Mass cytometry, also known as cytometry by time-of-flight (CyTOF), is a modern technique that enables multiparametric analysis of individual cells using numerous metal-tagged cellular markers with minimal signal overlap, thereby addressing the limitations in dimensionality faced by conventional flow cytometry in studies of phenotyping heterogeneous cellular systems and understanding complex biological pathways. This approach utilizes antibodies labeled with lanthanide metal isotope ions (with atomic weights between 75 and 209) to concurrently assess approximately 50 markers (both surface and intracellular proteins) at a single-cell level. As a novel technology with capability of multiparametric protein analysis at a single cell level, it enables a detailed exploration of cellular responses, with broad applications currently in progress in both clinical and basic research settings. This innovative technology offers potential applications across various biomedical research areas, including in-depth phenotyping of diverse cells, tracking cell differentiation and disease progression, creating detailed cell cycle profiles, examining variations in cytokine expression, and investigating signaling responses. In this presentation, drawing from four years of hands-on experience, I will explain the principles of single-cell mass cytometry, and its application in diverse clinical and basic research studies, discuss its future potential in single-cell proteomics.

 

Junho Park
Speaker
Junho Park   CV
Affiliation
CHA Future Medicine Research Institute
Title
Establishment of a universal label-free proteomic method for spatial proteomics
Abstract

Advancements in mass spectrometry (MS)-based proteomics has revolutionized the study of archived tissue slides, enabling observation of the proteome within regions of interest (ROI) and facilitating a deeper understanding of spatially distinct pathophysiology.
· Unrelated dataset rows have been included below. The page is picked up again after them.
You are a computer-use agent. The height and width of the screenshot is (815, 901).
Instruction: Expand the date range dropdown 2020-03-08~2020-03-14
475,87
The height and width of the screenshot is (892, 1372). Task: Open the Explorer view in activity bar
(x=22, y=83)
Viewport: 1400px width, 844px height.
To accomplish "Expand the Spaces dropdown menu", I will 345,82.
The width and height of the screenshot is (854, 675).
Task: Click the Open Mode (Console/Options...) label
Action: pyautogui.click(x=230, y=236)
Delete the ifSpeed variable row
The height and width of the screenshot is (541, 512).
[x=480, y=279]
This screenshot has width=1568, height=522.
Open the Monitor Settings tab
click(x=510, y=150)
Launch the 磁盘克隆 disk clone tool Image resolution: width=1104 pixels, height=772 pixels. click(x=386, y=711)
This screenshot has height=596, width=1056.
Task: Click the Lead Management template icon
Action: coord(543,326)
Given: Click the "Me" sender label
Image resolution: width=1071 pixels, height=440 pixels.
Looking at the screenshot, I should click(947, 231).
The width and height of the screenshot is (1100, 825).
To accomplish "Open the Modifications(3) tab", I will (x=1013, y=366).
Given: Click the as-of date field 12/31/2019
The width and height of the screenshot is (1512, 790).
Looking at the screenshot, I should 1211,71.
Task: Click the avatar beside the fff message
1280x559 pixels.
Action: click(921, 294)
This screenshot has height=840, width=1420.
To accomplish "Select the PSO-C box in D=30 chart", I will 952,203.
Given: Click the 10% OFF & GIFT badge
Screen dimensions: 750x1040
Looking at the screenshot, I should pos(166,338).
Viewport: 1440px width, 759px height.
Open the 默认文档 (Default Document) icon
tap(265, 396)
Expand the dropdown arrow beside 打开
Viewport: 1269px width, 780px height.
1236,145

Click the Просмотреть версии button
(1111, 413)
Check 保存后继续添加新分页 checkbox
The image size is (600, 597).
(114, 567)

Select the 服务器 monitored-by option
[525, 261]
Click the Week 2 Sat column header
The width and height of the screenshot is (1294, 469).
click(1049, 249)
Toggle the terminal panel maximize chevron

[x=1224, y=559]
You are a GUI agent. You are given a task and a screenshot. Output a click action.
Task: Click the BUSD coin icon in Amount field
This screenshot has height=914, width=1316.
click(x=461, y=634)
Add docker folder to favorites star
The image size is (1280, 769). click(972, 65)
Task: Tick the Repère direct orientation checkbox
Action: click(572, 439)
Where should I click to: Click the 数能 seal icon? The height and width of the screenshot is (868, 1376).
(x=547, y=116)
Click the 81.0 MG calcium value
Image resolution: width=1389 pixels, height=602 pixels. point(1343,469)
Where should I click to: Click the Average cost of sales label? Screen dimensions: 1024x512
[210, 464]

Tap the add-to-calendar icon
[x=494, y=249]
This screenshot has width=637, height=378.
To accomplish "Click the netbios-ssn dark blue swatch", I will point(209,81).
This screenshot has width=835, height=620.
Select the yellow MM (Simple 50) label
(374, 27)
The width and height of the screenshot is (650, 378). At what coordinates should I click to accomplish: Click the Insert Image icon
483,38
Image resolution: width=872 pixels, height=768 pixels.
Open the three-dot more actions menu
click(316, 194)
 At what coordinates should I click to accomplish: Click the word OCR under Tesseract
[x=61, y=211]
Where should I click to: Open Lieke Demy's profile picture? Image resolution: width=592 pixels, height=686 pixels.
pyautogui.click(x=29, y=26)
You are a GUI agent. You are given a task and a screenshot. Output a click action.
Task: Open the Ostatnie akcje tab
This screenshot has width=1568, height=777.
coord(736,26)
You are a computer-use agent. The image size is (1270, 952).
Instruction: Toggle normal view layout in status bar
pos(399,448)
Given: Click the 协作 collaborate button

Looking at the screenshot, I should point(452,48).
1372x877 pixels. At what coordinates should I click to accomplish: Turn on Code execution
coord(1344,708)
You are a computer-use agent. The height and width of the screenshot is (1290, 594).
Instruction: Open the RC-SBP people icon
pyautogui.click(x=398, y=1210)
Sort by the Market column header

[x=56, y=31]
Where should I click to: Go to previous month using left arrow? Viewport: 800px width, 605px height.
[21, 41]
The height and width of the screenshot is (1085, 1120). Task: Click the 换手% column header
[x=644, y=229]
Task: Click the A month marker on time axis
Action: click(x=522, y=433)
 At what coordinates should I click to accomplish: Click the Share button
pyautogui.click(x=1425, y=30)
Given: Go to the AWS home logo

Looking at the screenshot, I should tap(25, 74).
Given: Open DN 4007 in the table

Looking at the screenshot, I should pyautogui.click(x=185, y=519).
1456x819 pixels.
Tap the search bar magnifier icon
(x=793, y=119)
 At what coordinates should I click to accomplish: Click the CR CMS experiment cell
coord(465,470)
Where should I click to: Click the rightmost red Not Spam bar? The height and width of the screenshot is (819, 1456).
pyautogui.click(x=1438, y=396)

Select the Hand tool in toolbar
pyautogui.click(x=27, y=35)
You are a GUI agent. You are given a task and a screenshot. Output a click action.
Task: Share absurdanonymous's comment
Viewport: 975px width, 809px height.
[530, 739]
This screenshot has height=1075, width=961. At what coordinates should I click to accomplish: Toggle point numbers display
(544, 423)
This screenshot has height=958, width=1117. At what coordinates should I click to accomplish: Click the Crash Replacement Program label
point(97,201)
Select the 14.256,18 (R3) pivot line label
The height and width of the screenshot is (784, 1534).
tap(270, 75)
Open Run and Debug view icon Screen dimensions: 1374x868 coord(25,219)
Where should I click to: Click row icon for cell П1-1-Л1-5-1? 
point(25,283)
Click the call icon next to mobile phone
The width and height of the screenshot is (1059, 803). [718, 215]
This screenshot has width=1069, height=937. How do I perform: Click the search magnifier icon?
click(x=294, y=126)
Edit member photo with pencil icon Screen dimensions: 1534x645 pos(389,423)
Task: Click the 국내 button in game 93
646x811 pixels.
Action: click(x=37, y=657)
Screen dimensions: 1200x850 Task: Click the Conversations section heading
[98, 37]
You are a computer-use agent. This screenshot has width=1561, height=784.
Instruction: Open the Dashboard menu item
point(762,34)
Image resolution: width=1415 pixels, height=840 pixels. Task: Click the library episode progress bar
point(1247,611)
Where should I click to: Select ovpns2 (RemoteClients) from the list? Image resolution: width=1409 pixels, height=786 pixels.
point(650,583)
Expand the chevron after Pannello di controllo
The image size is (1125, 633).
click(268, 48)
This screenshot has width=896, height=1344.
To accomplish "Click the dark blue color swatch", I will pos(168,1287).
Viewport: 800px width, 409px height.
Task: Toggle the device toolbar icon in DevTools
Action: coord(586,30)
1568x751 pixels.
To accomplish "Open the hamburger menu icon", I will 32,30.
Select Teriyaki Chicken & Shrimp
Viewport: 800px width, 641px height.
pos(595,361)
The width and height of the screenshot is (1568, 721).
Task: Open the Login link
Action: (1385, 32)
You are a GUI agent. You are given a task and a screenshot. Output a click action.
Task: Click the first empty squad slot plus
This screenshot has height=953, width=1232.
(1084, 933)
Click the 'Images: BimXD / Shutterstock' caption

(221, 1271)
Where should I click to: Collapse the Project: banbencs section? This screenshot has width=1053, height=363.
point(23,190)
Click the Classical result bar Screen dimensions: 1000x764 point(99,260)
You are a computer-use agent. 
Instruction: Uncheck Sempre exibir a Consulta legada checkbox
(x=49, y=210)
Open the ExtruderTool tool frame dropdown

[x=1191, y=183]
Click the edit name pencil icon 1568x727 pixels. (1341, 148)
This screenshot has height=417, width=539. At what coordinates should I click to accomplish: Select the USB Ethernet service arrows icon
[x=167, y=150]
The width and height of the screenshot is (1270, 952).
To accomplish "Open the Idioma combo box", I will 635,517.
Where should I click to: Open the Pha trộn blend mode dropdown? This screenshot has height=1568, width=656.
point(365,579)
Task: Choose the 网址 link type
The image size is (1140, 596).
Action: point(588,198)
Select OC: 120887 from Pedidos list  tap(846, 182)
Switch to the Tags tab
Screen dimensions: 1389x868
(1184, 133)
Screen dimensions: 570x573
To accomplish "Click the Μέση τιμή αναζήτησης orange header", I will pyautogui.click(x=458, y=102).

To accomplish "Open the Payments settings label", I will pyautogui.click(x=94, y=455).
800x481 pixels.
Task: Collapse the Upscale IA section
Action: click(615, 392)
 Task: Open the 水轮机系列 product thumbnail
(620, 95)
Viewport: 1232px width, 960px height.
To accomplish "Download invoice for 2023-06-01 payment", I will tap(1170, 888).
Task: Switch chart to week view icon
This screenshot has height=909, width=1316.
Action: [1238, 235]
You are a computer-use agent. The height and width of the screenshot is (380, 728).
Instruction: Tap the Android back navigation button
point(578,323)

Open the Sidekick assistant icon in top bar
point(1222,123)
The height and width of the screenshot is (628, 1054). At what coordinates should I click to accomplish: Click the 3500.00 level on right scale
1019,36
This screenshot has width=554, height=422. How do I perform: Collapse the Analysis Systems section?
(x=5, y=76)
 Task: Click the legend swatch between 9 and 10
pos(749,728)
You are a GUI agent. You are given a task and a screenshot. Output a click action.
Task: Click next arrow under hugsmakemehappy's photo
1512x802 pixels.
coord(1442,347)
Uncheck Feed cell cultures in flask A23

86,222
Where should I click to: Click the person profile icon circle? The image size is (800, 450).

However, the inherent challenge of limited protein amounts in tissue slides often compromises data quality, even with minimal sample loss. Consequently, the acquired proteomic information frequently falls short of investigating the biological context in many studies. To overcome this limitation, we have developed a label-free Data-Independent Acquisition (DIA)-based proteomic method, which minimizes sample loss through optimization of entire experimental procedures from sample preparation to MS analysis. Remarkably, utilizing 40 ng of peptide as a starting input of this procedure—equivalent to 200 cells—we quantified approximately 7000 proteins. Inspired by these results, we extended this method to analyze regions of interest (ROIs) as small as 0.25 mm2, encompassing an estimated 300 cells, isolated from formalin-fixed, paraffin-embedded (FFPE) breast cancer tissue using spatial laser-assisted cell sorting (SLACS). Analysis of over 2000 protein expressions, coupled with bioinformatics analyses, revealed heterogeneity within the tissue. The primary advantage of our proposed workflow is its universal applicability. This method enables in-depth proteomic analysis of sub-microscale pieces of tissue without necessitating expensive equipment frequently used in single-cell analysis. In conclusion, our study underscores the utility of an accessible proteomic framework in delineating the heterogeneity of molecular phenotypes across the tissue.